2016 marks the 30th anniversary of publication of a remarkable paper. The seminal article entitled “Learning representations by back-propagating errors”, by David E. Rumelhart, Geoffrey E. Hinton and Ronald J. William, underlines the beginning of a new era in artificial intelligence.

That unpresumptuous letter published in the 323th edition of Nature, in October 1986, shed some light to a fundamental enigma that troubled many scientists for many preceding decades: how to make an Artificial Neural Network (ANN) learn just like a human brain?

At that time, analogies to biological neural circuits were the trend. The article humbly concludes with the following statement: “The learning procedure, in its current form, is not a plausible model of learning in brains. However...”

The proposed algorithm, today known simply as Backpropagation, has been time-honored as the standard training method for neural networks (up until recently).

How to accomplish a supervised training of a ANN when all is known is the state of input neurons and the desired network answer? How to correct a wrong answer? Imagine the complexity of measuring that single error and discovering the exact quantity of “guilt” shared by every single neuron in a net composed by many layers of neurons.

The solution is to back propagate that error from the last to the first layer of neurons. That propagation is realized through a successive derivation of carefully chosen mathematical functions that compose the network.

Roughly speaking an artificial neural network is made of 2 or more layers of neurons:

**Input Layer -> (optional) Hidden Layer(s) -> Output Layer**

Each layer is connected to the next by two mathematical functions (a linear and a non-linear function):

The linear function is the weighted sum of the *“evoked action potentials”* of all neurons in one layer connecting to a particular neuron in the next layer. Every connection has a weight.

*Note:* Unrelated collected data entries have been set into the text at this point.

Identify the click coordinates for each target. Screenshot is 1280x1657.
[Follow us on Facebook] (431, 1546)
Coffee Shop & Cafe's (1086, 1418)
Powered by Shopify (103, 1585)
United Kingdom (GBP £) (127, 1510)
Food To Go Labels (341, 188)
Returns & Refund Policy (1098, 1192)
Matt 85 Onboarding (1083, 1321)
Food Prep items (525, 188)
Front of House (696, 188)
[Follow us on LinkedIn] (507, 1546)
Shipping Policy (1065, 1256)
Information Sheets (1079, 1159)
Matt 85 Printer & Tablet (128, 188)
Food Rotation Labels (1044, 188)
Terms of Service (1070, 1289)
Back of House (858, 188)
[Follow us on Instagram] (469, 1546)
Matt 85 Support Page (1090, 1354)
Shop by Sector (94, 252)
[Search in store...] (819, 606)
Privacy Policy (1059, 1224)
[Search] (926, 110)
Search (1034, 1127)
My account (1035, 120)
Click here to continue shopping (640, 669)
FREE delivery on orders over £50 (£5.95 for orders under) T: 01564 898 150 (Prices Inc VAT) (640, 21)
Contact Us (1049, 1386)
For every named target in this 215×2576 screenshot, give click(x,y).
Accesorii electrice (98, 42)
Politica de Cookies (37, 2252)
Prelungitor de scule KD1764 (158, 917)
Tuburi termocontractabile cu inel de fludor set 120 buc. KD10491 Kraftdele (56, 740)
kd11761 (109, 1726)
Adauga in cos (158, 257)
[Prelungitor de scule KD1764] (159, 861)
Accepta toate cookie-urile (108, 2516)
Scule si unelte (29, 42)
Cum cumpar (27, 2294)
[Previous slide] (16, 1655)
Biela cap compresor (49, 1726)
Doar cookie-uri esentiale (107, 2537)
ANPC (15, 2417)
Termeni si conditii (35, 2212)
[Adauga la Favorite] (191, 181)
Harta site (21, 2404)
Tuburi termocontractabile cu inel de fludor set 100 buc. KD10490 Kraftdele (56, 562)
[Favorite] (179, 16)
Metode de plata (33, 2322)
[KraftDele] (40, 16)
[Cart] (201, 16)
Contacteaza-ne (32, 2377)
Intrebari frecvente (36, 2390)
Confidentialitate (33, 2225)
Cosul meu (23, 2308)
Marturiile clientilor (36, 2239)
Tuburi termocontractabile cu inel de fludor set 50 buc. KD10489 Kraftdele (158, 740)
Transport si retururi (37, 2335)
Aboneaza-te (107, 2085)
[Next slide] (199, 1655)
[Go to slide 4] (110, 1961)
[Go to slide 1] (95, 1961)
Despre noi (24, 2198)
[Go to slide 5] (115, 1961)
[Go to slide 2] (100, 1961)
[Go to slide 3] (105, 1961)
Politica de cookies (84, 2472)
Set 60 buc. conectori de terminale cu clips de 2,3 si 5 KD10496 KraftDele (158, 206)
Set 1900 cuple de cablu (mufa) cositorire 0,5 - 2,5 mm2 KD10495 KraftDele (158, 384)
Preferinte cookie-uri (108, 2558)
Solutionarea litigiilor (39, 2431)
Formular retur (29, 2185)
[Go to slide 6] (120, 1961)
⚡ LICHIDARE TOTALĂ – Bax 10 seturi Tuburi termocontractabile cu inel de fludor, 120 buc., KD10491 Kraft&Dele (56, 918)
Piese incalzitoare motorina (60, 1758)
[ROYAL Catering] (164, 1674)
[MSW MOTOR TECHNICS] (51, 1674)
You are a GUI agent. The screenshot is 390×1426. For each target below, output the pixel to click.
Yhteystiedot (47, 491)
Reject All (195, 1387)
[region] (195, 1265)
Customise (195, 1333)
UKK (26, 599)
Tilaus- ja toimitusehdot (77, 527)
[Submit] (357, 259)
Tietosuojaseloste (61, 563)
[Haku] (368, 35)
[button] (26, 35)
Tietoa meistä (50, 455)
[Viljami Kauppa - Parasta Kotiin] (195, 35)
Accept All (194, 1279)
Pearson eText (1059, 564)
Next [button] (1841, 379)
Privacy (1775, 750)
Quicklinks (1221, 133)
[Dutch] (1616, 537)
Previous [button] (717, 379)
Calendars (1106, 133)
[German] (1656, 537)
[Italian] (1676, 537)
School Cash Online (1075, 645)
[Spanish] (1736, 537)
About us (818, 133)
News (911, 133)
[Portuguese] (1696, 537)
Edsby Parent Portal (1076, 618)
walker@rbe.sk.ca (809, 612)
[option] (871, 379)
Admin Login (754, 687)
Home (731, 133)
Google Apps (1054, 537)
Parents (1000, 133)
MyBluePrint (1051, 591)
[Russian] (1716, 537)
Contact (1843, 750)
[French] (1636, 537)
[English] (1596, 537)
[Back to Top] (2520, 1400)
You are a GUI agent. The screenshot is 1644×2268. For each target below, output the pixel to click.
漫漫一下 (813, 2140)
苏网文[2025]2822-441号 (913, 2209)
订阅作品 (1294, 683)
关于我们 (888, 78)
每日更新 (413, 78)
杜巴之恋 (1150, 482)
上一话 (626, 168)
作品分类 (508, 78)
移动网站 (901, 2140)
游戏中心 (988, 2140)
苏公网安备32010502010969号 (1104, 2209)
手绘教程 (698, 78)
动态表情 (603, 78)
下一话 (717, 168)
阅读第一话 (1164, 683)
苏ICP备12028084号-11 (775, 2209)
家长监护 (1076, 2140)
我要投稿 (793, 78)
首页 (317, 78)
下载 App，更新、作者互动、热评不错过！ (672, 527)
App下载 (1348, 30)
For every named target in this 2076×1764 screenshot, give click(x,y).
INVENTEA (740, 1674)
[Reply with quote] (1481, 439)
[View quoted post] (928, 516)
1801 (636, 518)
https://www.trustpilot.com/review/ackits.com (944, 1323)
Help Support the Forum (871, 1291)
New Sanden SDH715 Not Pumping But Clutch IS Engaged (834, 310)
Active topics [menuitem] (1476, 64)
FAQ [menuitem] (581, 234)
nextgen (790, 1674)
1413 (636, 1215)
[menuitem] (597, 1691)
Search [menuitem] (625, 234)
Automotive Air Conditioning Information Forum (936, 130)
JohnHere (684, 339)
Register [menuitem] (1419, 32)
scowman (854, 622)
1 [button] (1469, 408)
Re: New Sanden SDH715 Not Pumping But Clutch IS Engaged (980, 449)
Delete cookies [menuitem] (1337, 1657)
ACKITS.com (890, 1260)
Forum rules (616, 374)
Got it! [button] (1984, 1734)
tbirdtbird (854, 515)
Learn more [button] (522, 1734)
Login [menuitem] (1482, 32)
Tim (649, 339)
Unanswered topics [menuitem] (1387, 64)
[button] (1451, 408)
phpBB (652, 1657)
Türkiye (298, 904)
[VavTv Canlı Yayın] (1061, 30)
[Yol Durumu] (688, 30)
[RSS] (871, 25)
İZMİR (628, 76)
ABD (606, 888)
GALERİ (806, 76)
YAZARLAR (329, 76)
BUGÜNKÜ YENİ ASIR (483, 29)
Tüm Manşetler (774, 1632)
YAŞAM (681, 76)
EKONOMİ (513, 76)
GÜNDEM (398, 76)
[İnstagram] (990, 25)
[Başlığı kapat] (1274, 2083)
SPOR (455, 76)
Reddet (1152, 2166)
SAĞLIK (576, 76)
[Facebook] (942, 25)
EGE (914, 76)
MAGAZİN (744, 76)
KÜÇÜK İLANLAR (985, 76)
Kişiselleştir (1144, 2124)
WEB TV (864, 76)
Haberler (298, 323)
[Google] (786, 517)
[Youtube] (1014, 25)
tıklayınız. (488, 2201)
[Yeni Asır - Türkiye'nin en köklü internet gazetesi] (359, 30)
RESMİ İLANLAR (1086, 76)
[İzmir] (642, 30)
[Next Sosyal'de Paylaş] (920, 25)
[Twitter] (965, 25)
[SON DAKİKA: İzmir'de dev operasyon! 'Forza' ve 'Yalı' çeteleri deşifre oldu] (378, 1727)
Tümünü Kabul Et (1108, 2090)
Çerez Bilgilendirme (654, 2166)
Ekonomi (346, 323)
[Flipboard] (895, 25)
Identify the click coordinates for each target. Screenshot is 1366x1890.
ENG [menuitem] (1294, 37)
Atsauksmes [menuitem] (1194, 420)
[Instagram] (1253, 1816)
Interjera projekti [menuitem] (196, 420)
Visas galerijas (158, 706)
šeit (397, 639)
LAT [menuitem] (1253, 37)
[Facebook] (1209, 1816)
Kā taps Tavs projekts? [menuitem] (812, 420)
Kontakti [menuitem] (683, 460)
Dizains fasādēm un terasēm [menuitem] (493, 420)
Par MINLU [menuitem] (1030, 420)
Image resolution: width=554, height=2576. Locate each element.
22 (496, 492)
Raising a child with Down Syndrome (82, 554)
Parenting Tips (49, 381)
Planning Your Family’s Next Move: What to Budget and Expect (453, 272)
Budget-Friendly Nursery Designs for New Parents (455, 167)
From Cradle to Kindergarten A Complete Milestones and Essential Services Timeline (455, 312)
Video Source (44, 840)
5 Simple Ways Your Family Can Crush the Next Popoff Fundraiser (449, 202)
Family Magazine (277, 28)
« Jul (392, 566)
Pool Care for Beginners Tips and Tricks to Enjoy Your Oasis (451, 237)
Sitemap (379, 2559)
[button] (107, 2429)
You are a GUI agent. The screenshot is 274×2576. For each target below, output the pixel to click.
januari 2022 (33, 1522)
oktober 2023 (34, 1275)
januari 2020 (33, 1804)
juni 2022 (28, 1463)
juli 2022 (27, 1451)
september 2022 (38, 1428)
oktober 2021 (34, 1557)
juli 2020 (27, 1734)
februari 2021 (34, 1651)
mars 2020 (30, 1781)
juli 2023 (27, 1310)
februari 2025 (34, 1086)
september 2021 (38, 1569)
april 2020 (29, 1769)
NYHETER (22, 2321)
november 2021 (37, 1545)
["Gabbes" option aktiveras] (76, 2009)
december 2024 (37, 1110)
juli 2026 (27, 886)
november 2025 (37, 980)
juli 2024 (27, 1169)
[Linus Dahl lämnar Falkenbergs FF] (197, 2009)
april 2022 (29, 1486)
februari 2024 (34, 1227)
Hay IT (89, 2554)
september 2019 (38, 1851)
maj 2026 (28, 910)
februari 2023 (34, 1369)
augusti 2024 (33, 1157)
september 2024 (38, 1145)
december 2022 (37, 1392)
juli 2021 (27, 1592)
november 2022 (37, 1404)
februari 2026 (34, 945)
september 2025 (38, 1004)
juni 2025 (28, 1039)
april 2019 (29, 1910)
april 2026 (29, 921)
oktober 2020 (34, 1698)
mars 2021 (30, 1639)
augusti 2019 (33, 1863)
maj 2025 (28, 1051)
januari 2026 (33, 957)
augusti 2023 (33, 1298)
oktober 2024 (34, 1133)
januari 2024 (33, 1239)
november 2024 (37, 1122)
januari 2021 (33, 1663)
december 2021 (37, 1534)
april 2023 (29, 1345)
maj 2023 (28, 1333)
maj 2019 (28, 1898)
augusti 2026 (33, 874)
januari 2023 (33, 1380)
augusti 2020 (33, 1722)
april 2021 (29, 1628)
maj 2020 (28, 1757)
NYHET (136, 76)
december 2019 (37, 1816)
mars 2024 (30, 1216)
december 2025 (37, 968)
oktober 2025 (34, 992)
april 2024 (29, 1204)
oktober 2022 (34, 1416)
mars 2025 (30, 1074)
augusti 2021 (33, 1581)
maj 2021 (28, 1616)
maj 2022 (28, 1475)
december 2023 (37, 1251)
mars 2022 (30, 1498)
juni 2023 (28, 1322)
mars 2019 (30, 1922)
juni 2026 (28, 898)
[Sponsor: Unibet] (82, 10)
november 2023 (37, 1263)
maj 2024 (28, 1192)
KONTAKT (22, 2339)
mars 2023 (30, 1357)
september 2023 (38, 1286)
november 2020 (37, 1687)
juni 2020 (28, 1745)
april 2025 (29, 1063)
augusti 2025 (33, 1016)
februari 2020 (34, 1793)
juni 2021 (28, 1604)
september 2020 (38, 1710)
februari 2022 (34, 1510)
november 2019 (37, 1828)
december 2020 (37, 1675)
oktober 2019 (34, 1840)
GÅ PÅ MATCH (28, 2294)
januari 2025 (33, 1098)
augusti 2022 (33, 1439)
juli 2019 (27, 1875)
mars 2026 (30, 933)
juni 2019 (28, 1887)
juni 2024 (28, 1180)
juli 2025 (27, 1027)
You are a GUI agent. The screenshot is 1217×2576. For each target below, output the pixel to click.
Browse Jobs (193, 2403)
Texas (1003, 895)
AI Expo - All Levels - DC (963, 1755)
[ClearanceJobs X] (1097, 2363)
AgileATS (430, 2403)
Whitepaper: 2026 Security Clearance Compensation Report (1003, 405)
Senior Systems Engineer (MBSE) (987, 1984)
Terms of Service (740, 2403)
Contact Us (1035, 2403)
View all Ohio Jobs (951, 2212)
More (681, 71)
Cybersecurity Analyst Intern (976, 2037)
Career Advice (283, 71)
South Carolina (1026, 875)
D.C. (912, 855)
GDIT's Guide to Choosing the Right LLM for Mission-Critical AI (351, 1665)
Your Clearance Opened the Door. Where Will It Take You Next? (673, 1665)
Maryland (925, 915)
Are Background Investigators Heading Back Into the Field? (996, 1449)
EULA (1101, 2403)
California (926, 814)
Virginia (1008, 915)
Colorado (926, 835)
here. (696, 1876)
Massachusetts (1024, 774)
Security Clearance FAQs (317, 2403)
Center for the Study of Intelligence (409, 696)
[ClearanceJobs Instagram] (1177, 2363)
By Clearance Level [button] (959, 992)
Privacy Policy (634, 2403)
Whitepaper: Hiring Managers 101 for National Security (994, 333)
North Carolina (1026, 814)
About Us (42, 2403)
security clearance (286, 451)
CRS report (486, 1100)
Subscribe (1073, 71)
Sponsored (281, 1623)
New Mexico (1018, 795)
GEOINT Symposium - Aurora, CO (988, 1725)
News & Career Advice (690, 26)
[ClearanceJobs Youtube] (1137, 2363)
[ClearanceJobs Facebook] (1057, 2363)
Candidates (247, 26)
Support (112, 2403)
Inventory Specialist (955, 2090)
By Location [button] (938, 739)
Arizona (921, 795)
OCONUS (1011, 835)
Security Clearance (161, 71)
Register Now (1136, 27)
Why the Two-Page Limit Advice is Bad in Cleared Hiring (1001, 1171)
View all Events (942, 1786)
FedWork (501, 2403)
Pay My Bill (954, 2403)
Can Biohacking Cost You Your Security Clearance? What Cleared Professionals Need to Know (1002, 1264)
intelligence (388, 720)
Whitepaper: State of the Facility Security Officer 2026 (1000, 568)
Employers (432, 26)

The non-linear function is the *“threshold mediated”* response of that next layer neuron in reaction to these *dendrites* inflow (yes, this is another intentional similarity to a organic neuron).

The function measuring the network error is basically a modified version of the distance of the network answer to the desired answer.

The Backpropagation algorithm carefully chooses the *“threshold-mediated non-linear function”* and the *“error measuring function”*. Both need be *differentiable*. The “magic” is done by:

- finding the derivative of the error function in relation to the network output;
- deriving the network output function (i.e the non-linear function) in respect to the linear function;
- resolving the derivative of the linear function in respect to each weight that composes this linear function ->
**At this point we know the exact quantity of error in each of these neuron pair connections (put differently, how the net error changes in relation to each weight change);** - and finally adjusting each weight with that last piece of information;

The algorithm is recursive, meaning that, when the above steps are completed, step number 1 restarts from the penultimate neuron layer towards first. That presents another problem: how to obtain the network error to start again the algorithm since now the error is diluted through all neurons in the penultimate layer?

You must sum the derivatives of the error in respect to each weight binding the penultimate to the ante-penultimate layer. Now you can begin exactly as before.

In order to pay a tribute to that remarkable technology breakthrough I decided to implement the algorithm being as faithful to the article as possible. All 9 mathematical formulas are there *ipsis litteris* (or should I say *ipsis numeris*), including the elegantly chain-rule deduced derivatives. In code, I make brief comments of these formulas using the same notation references as on the paper from 1986. To be simple to read I refrained from using any third party libraries (including matrix libraries), so one should not expect much efficiency. Also, I decided to follow an object-oriented approach (in Java).

This simple implementation accepts any number of layers, with any size of neurons. The training can be tweaked with the alfa decay factor parameter which accelerates convergence to the “learnt” state of the network. It assumes all training data to be normalized between 0 and 1.

As predicted by the letter, the Backpropagation algorithm, not being a second order derivative aware method, sometimes stutters on local minima and does not guarantee to reach global minima.